Ekonom Senior: Prabowo Bakal Sulit Raih Ekonomi 8 Persen, Kecuali Berani Ganti Menperin AGK


100 hari pemerintahan Presiden Prabowo Subianto, ekonom senior Prof Didik J Rachbini belum melihat adanya ‘tendangan’ yang berarti dari sisi ekonomi. Padahal, Prabowo mendambakan ekonomi menjulang 8 persen.

Dalam seminar daring bertajuk ‘Evaluasi kritis 100 hari Pemerintahan Prabowo bidang Ekonomi’, Rektor Universitas Paramadina sekaligus pendiri Indef ini, menyoroti lemahnya Kementerian Perindustrian (Kemenperin) yang dipimpin Agus Gumiwang Kartasasmita (AGK).

“Ekonomi Indonesia bisa tumbuh 8 persen, bolehlah sebagai cita-cita. Tapi beratlah melihat saat ini tak ada gebrakannya. Sektor industri itu kuncinya. Tapi malah mundur,” papar Prof Didik.

Malu-malu, pria berdarah Madura ini, mengatakan, sangat berat bagi tim ekonomi pilihan Prabowo untuk mencapai perekonomian 8 persen. Rasa-rasanya, perlu pergantian sejumlah menteri bidang ekonomi yang performanya jeblok. Salah satunya ya itu tadi, Menperin AGK.

Alasannya, selama memimpin Kemenperin, AGK dinilai tak punya prestasi. Harus segera diambil tindakan jika Presiden Prabowo serius ingin mengejar perekonomian 8 persen. 

“Kita tidak akan pernah mencapai perekonomian 8 persen bertahap sampai 2028, tanpa penguatan industri. Dalam 10 tahun ini, industri di bawah orang yang sama sekarang (AGK), hanya tumbuh 3-4  persen (industri). Bahkan pernah hanya 2 persen. Ini yang berat,” paparnya.

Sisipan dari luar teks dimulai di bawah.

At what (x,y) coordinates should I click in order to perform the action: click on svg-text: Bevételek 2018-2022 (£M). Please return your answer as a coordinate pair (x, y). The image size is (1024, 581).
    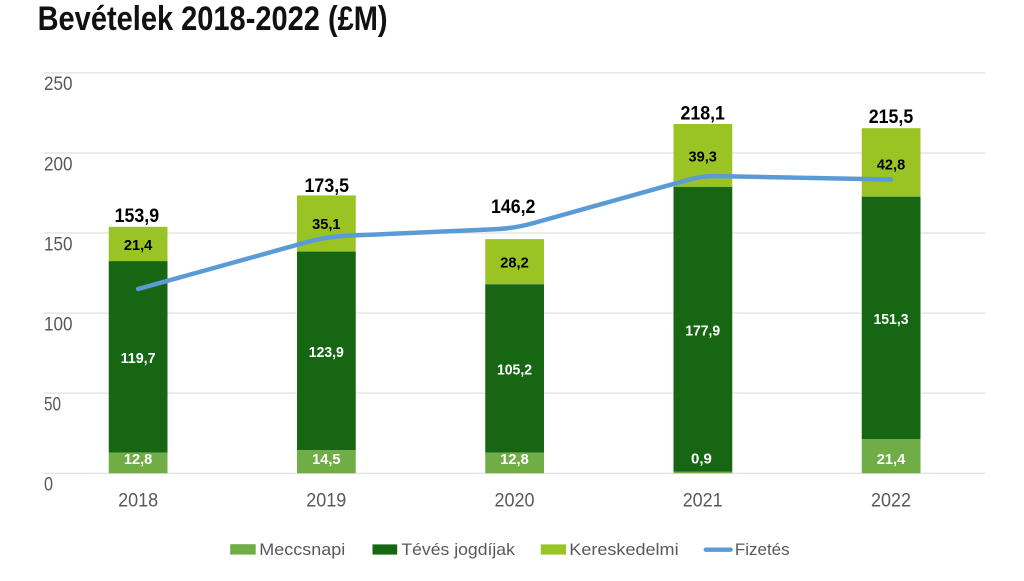
    Looking at the image, I should click on (213, 19).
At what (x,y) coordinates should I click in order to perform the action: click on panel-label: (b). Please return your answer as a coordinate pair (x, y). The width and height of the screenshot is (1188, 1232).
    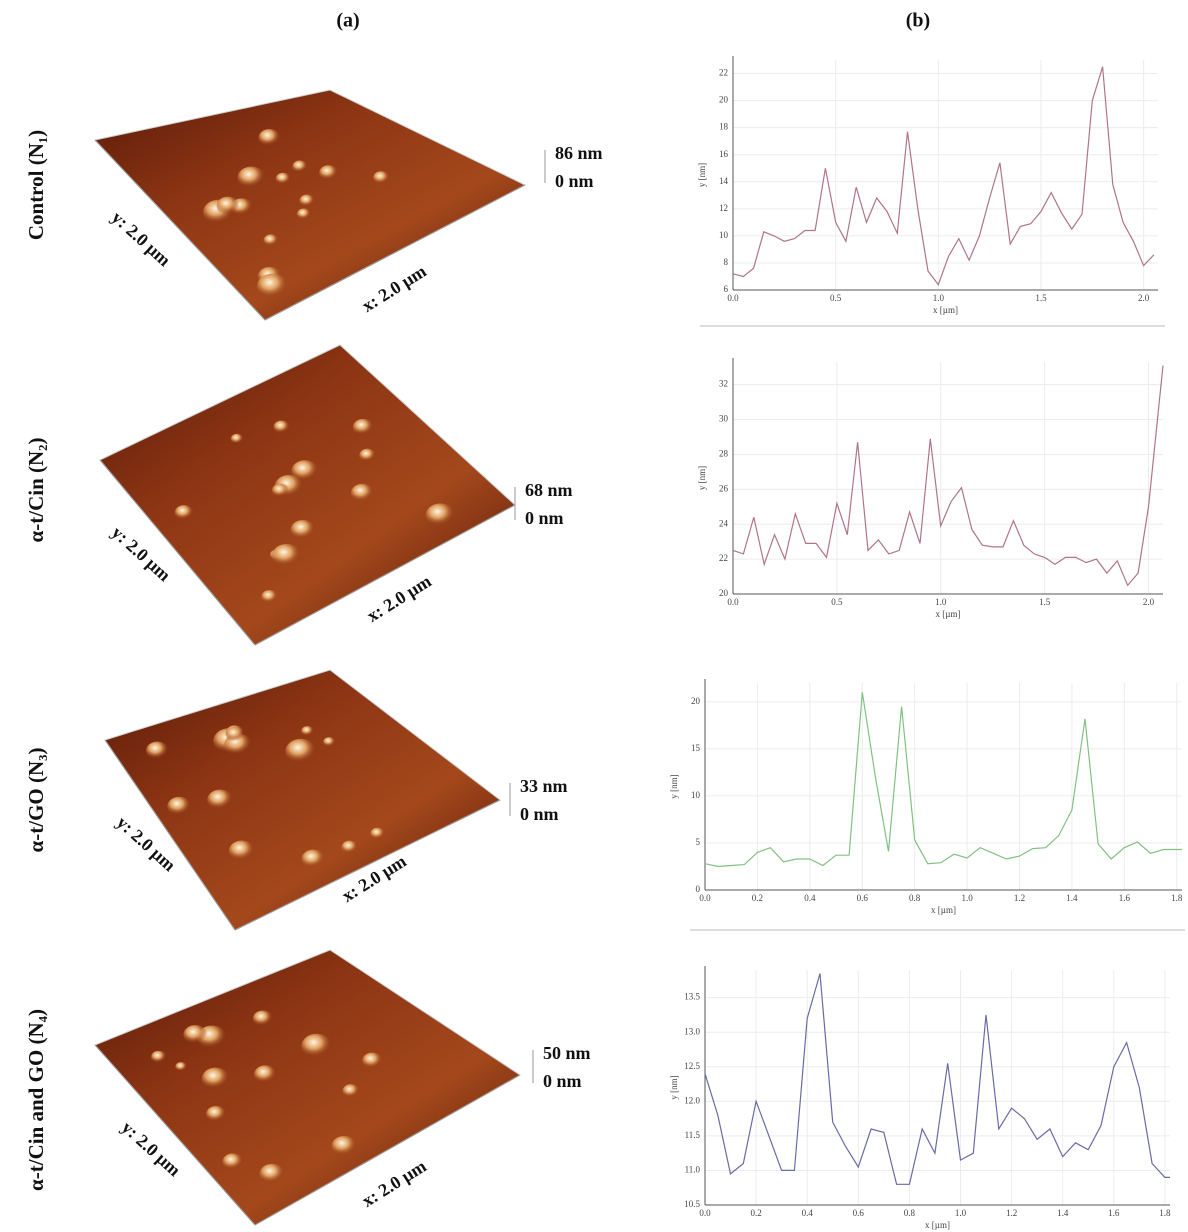
    Looking at the image, I should click on (918, 21).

Dia pun mencontohkan Vietnam yang sukses melentingkan ekonomi ke level 7-8 persen. karena disokong ekspor melejit hingga di atas US$405 miliar. Dua kali lipat ekspor Indonesia sebesar US$200 miliar hingga US$250 miliar per tahun. “Kita tidak akan pernah capai 8 persen tanpa penguatan industri,” ungkapnya.

Kinerja industri Vietnam juga moncer, mampu tumbuh 9 persen hingga 10 persen. Alhasi, ekspor Vietnam meroket ke level 14-15 persen. Kondisi ini pernah dialami Indonesi di era 80-90’an. Kala itu, pertumbuhan ekonomi mencapai 7 persen. “Karena disokong industri yang tumbuh 9-10 persen dan ekspor meroket 20 persen,” papar Prof Didik.

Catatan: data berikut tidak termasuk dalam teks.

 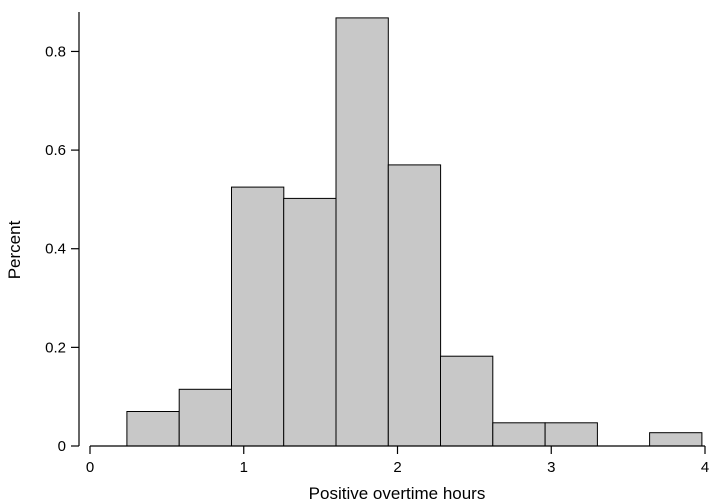 What do you see at coordinates (56, 348) in the screenshot?
I see `y-tick-label: 0.2` at bounding box center [56, 348].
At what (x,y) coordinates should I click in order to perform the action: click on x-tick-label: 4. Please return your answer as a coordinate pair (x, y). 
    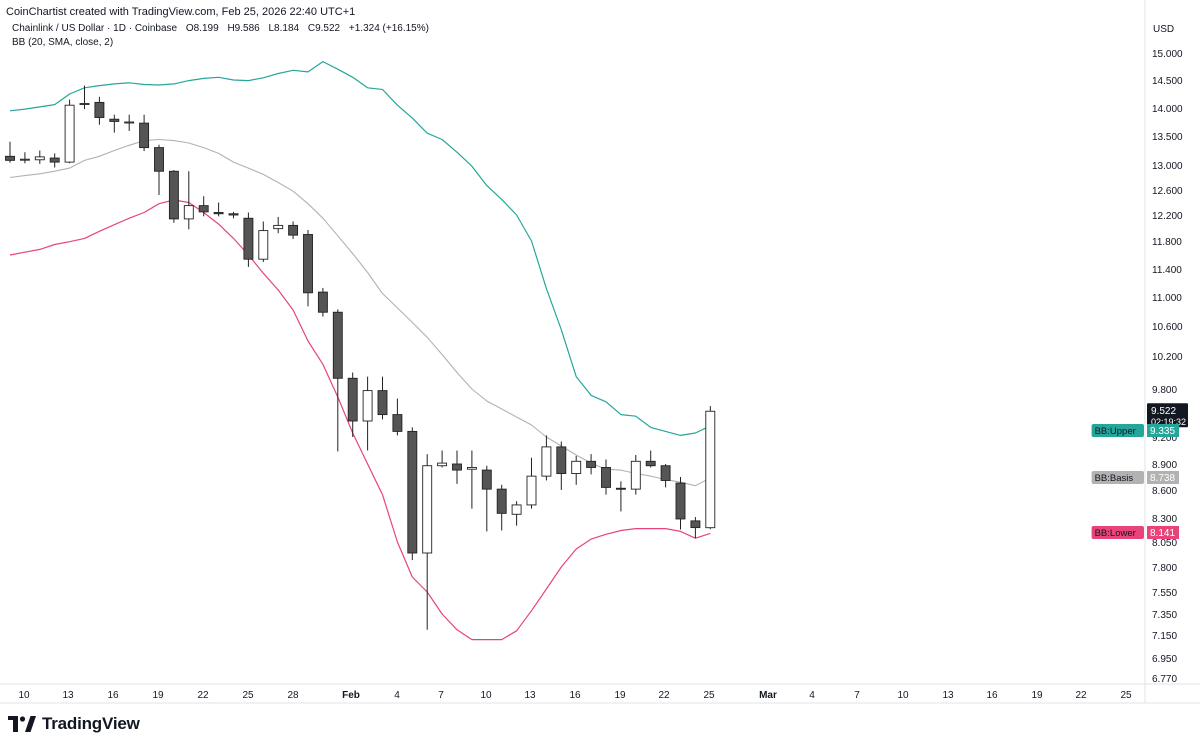
    Looking at the image, I should click on (812, 696).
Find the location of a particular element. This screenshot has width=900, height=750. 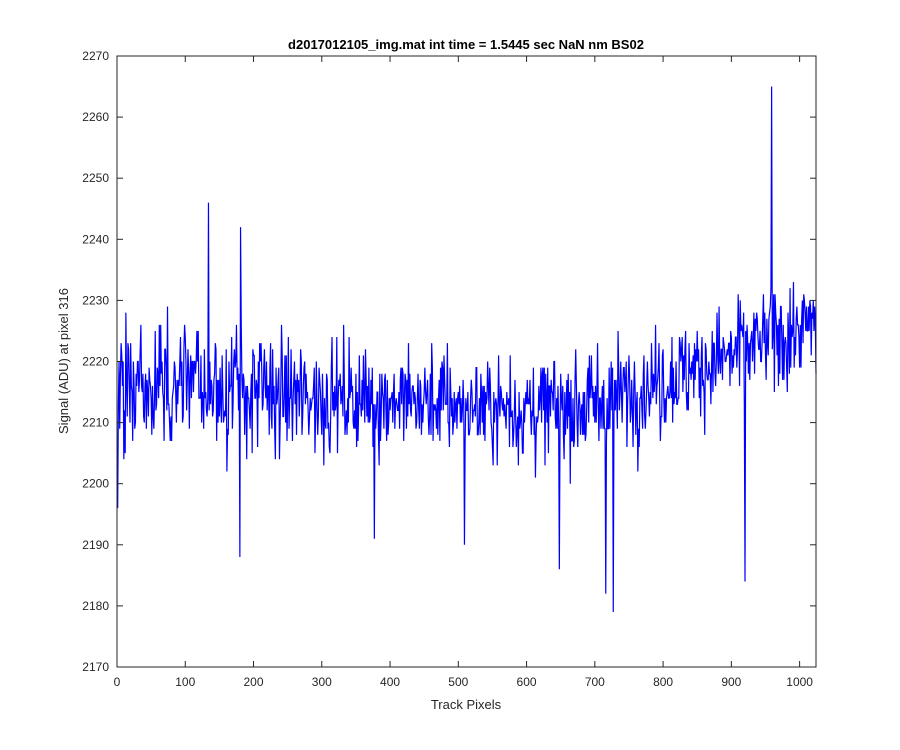

y-tick-label: 2220 is located at coordinates (96, 362).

Selain industri perlu digenjot agar ekspor melejit, Prof Didik, menyebut pentingnya investasi masuk. Tidak bisa lagi perekonomian Indonesia hanya mengandalkan dari konsumsi. Jika investasi deras masuk ke Indonesia, maka lapangan kerja semakin terbuka. “Seluruh diplomat dikerahkan untuk promosikan Indonesia ke investor,” imbuhnya.

Untuk menarik investor, kata Prof Didik, perlu adanya perbaikan dari sisi penegakan atau kepastian hukum. Saat ini, banyak investor lebih memilih untuk membangun bisnisnya di Vietnam ketimbang Indonesia.

Pada 1985, investor melihat Filipina buruk sekali. Kala itu zaman Marcos. Setelah jatuh, banyak investor pindah ke Indonesia.  “Investasi sangat bergantung penegakan hukum suatu negara. Saat ini, investasi di Indonesia senilai Rp14.000 triliun. Untuk mewujudkan ekonomi 8 persen, investasinya perlu digenjot 3-4 kali lipat,” pungkasnya.